Dataset records: Begin

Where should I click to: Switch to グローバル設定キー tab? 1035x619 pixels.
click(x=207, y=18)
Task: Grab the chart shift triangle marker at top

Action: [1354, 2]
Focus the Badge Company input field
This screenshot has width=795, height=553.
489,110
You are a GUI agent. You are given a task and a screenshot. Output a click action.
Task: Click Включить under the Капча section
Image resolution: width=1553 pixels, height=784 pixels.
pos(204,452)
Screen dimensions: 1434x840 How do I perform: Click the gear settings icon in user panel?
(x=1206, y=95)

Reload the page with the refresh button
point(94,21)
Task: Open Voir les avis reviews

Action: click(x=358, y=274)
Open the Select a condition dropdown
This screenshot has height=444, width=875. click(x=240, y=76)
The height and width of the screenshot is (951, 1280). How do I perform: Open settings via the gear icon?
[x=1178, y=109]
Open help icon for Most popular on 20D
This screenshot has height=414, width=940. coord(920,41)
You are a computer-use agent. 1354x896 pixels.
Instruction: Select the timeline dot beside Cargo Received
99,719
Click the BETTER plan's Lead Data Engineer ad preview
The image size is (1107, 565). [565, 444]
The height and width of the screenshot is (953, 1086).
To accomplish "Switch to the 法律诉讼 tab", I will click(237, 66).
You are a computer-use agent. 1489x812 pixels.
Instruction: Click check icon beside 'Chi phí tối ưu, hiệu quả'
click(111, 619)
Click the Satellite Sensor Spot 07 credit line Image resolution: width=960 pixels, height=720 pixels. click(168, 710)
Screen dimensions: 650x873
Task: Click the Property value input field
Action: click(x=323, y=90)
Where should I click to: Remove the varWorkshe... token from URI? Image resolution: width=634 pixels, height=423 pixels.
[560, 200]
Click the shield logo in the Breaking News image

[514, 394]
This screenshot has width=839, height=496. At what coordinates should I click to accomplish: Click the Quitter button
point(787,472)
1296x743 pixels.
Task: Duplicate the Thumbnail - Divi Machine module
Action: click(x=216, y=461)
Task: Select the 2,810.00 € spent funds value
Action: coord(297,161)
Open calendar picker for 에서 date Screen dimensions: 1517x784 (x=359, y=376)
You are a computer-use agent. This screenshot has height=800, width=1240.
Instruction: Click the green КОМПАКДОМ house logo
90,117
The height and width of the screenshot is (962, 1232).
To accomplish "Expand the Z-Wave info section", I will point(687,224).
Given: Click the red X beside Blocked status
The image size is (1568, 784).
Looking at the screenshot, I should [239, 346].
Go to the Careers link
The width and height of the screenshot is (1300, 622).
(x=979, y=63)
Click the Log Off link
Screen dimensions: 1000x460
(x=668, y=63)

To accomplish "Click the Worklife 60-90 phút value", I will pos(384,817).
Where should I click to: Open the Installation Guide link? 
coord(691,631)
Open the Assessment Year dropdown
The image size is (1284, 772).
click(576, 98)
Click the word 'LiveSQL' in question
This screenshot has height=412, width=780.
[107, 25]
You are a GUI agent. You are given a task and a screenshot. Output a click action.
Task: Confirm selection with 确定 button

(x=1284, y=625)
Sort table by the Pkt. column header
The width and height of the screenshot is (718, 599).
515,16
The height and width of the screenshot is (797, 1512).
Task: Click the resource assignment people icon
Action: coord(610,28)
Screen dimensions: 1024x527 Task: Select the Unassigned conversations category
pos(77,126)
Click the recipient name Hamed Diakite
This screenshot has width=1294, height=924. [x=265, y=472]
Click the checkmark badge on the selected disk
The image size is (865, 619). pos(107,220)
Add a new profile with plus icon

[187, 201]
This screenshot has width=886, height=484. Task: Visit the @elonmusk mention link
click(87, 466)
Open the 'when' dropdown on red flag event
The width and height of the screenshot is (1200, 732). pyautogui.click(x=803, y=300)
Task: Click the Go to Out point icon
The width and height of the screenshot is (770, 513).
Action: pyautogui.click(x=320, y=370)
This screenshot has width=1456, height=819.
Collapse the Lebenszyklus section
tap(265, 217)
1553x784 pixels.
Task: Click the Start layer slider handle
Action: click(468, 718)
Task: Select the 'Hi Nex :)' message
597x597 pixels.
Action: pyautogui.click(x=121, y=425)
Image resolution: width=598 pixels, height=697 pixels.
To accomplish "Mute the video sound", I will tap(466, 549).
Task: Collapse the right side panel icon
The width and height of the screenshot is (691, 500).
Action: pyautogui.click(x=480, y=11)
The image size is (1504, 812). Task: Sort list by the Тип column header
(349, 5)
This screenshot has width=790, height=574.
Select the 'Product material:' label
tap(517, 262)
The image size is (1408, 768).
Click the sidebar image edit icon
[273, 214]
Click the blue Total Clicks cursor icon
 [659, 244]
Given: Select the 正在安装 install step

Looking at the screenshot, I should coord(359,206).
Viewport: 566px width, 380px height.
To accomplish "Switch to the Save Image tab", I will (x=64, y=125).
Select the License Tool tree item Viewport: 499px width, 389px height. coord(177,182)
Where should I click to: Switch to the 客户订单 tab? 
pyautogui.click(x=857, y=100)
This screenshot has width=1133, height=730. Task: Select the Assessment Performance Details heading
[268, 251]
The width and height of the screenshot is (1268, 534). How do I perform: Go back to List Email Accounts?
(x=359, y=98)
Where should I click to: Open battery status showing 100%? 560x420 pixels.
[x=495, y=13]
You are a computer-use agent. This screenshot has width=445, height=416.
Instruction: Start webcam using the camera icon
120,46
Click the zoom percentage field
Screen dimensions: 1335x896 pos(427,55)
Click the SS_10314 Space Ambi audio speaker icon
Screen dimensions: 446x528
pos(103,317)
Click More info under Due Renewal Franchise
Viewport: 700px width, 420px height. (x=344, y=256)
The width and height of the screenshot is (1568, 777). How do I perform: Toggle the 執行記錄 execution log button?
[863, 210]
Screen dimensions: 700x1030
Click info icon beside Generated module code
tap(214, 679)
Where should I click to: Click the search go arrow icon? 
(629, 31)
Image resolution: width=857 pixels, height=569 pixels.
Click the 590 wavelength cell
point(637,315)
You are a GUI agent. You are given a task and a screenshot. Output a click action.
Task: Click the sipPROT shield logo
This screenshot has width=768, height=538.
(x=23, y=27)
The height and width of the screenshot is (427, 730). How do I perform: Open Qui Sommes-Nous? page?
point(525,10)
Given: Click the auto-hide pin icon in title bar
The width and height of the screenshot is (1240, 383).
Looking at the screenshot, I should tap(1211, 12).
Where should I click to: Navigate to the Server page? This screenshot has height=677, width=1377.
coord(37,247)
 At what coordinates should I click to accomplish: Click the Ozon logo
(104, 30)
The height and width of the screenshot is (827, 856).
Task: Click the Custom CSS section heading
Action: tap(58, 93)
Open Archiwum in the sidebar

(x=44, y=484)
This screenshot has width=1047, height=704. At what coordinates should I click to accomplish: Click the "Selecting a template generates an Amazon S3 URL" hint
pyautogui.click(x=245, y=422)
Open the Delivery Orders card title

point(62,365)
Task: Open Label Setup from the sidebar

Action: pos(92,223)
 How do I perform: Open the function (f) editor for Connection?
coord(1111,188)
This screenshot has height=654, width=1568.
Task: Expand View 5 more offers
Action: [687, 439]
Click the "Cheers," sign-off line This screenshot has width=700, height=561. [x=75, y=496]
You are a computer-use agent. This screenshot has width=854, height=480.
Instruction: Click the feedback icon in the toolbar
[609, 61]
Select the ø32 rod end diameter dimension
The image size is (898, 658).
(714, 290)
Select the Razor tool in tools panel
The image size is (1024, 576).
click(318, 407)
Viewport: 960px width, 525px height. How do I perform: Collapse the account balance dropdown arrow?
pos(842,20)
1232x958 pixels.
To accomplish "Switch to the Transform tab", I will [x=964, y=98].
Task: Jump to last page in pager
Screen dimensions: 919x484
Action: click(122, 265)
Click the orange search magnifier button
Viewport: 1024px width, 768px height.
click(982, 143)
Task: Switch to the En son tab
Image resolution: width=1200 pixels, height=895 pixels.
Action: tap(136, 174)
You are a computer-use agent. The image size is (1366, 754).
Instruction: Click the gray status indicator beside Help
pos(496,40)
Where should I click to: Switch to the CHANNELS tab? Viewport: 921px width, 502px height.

Dataset records: End

**Directions**
Beginning at the line with "Add a new profile with plus icon" and stopping after the line with "Task: Collapse the right side panel icon", please write out every line of the data above exactly and nothing else.

**Finished exercise**
Add a new profile with plus icon

[187, 201]
This screenshot has width=886, height=484. Task: Visit the @elonmusk mention link
click(87, 466)
Open the 'when' dropdown on red flag event
The width and height of the screenshot is (1200, 732). pyautogui.click(x=803, y=300)
Task: Click the Go to Out point icon
The width and height of the screenshot is (770, 513).
Action: pyautogui.click(x=320, y=370)
This screenshot has width=1456, height=819.
Collapse the Lebenszyklus section
tap(265, 217)
1553x784 pixels.
Task: Click the Start layer slider handle
Action: click(468, 718)
Task: Select the 'Hi Nex :)' message
597x597 pixels.
Action: pyautogui.click(x=121, y=425)
Image resolution: width=598 pixels, height=697 pixels.
To accomplish "Mute the video sound", I will tap(466, 549).
Task: Collapse the right side panel icon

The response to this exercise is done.